### EXERCISE REQUIREMENTS
Word for word, output every line of the material below, minus pictures.

### THE DATA
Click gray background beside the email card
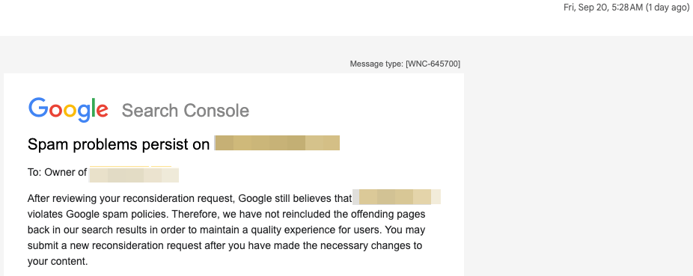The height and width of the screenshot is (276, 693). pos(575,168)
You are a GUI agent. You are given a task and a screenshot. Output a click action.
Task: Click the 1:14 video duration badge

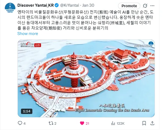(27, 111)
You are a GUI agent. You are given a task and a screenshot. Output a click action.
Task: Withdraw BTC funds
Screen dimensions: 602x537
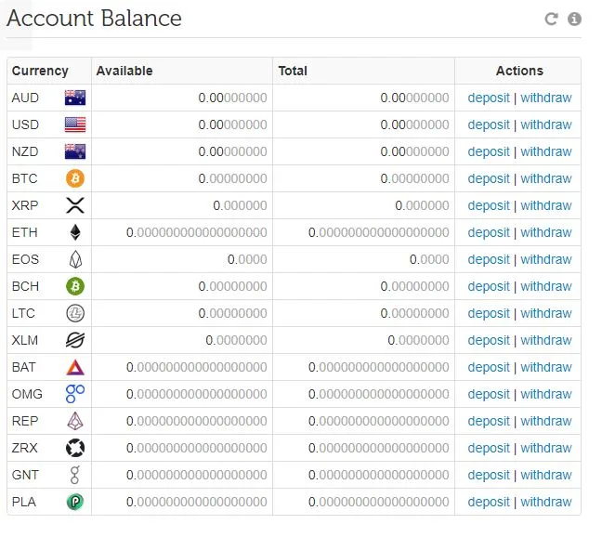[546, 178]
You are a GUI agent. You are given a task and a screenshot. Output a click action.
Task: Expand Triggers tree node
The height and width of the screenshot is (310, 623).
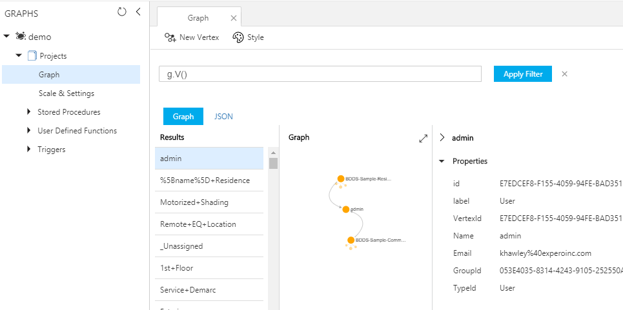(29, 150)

### FINISHED TASK
Click gray background beside the email card
The height and width of the screenshot is (276, 693). pos(575,168)
You are a GUI agent. You are given a task and a screenshot. Output a click action.
Task: Click the 1:14 video duration badge

(27, 111)
You are a GUI agent. You are given a task and a screenshot. Output a click action.
Task: Withdraw BTC funds
Screen dimensions: 602x537
[546, 178]
You are a GUI agent. You are given a task and a screenshot. Output a click action.
Task: Expand Triggers tree node
The height and width of the screenshot is (310, 623).
(29, 150)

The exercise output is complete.